Я потерял сознание. Наконец я открыл глаза: неужели я еще жив?

Да, я не умер. Кто-то обмывает мои раны. Жгучая боль…

У склонившегося надо мной человека — рука грубая, но выражение лица сочувственное, нежное, говорящее о добром сердце.

Я все еще лежу в прерии, под открытым небом, вспоминаю подробности схватки с медведем. Не верится: ведь я умер…

Нет, я только лишился чувств! И вот я дышу и вижу небо.

Надо мной ослепительная мексиканская лазурь, кругом зеленеющие прерии; шевелятся какие-то люди, пасутся лошади.

Где я? Куда я попал?

Кто бы ни были эти люди, они друзья. Им я обязан своим спасением от медвежьих лап.

Хочу расспросить, как все случилось, но слабость мешает.

Вот ко мне нагнулись двое — один чернобородый, с густыми бакенбардами, другой — старик с обветренным лицом, загорелым, точно его вылудил медник. Я перевожу взгляд с одного на другого, и в сознании всплывают образы прошлого. Я узнаю эти черты…

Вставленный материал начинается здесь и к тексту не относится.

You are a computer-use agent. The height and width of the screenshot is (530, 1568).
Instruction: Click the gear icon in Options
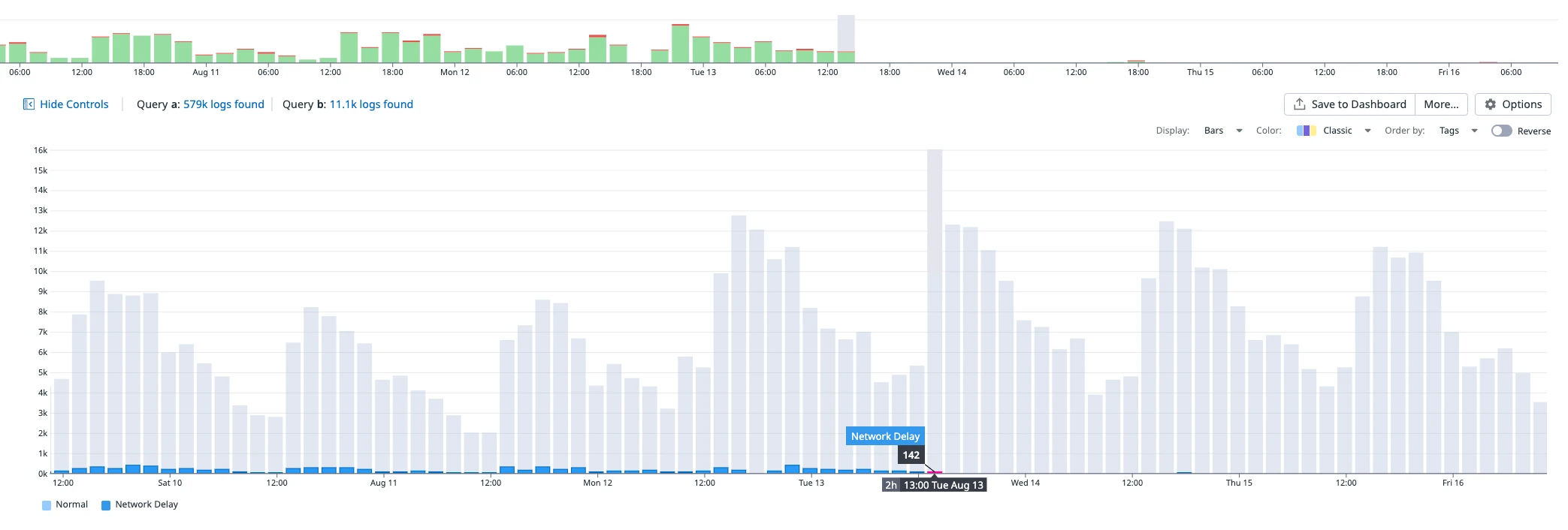1491,104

Но все заволакивает туман, я больше ничего не вижу, голова кружится.

Я вновь теряю сознание.

Очнулся я бодрее. Солнце садилось. Кожа буйвола, протянутая на двух жердях, защищала меня от косых вечерних лучей. Я лежал на разостланном серапе, а под голову мне положили мое седло, обернутое в звериную шкуру. Лежа на боку, я видел: костер, двое людей. Один сидит у огня, другой стоит. Тот, что помоложе, оперся на карабин и устремил глаза на костер. Он — типичный траппер мексиканских плоскогорий: футов шести ростом, в мокасинах, цветущий, плотный — настоящий англосакс. Сухие нервные пальцы переплелись над стальным дулом. Румяные полные щеки, пышущие здоровьем, длинные баки, сходящиеся, по тогдашней моде, почти у подбородка, большая темно-каштановая борода… Маленькие карие глаза траппера говорили о твердом, волевом характере. Судя по цвету волос, у незнакомца должна была быть нежная белая кожа, но он загорел в мексиканских степях и стал похож на мулата — таково могучее действие здешнего солнца. Этот стареющий человек с открытым, умным лицом был, конечно, красавец в молодости. Черты его дышат смелостью и добротой. На нем охотничья куртка из оленьей замши, прокопченной дымом костров и тонкой, как перчаточная. Наколенники и мокасины настоящей индейской работы, с подошвами из кожи буйвола. Расстегнутый ворот открывает шею и грудь и тельную рубашку из кожи антилопы.